Puppies and kittens start showing interest in solid food at three to four weeks, just as the mother’s interest in nursing begins to wane. From that point, gradually reduce her food; by weaning age (around seven to eight weeks), she should be back under 50 percent above maintenance. To help her milk dry up and lower the risk of mastitis, limit her feeding for a few days, then withhold all food on the actual day of weaning if she’s in good condition, and reintroduce her ration at 25, 50, 75, and finally 100 percent of maintenance over the following days. Some weight loss across lactation is normal, but it shouldn’t exceed about 10 percent of her body weight. Keep her on the dense reproduction food for at least three weeks after weaning so she can replenish what she spent.

The Calcium Trap: Why a Common Supplement Backfires

It’s common for breeders to add supplements, especially calcium, to a pregnant dog’s diet, often via mineral products or dairy like cottage cheese, in the belief it supports the fetuses and milk production. The logic is understandable but the effect is backwards.

If a good, balanced commercial reproduction food is being fed, calcium supplementation isn’t just unnecessary, it’s contraindicated. Here’s why: a nursing female mobilizes calcium from her own skeleton on demand, governed by parathyroid hormone (PTH). Feeding extra dietary calcium keeps her blood calcium high during pregnancy, which down-regulates PTH and dulls the very system she needs to release calcium fast once lactation begins. When demand spikes, she can’t keep up. The result can be eclampsia (puerperal tetany), a hypocalcemic emergency, especially in small and toy breeds, that strikes around whelping or two to three weeks later, causing weakness, muscle tremors, and seizures. It’s treatable with intravenous calcium but life-threatening if missed.

The broader principle: a supplement only helps when the base diet is genuinely deficient.

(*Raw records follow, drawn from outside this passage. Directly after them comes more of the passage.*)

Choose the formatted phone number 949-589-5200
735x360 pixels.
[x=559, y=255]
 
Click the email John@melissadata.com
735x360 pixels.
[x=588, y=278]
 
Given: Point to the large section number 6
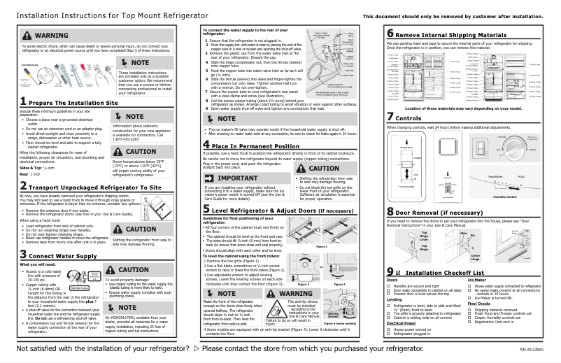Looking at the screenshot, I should pyautogui.click(x=390, y=34).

It’s safer and usually cheaper to choose a food designed to support reproduction than to feed a mediocre food and try to patch it with supplements.

The Pawchika Reproduction Checklist

Before breeding:

Both parents at ideal weight and in good health; switch the dam to a reproduction food at least two weeks ahead.

Pick a highly digestible, nutrient-dense food with adequate animal protein, fat, balanced omega-6:omega-3 with DHA, and antioxidants (plus taurine for cats).

During pregnancy:

Dogs: no food increase until week five; build to 25–50% above maintenance by whelping, with several small meals late on.

Cats: increase gradually from week two; free-choice often works well; watch for over-gaining.

During lactation:

Prioritize calories and constant fresh water; feed up to 2–3x maintenance at peak, split into several meals or free-choice.

Use a growth/performance food, not plain maintenance, and feed the dam apart from the litter after three weeks.

Don’t:

Add calcium or other mineral supplements when feeding a balanced commercial food; the eclampsia risk isn’t worth it.

The Pawchika Bottom Line

Feeding a pregnant or nursing pet well involves three steps: start early with the right nutrient-dense food, match her calories (and water) to where she is in the timeline, and resist the urge to “help” with calcium supplements. Choose a food built for reproduction, feed her enough that she never has to dip into her reserves, and let her body’s own systems do the rest.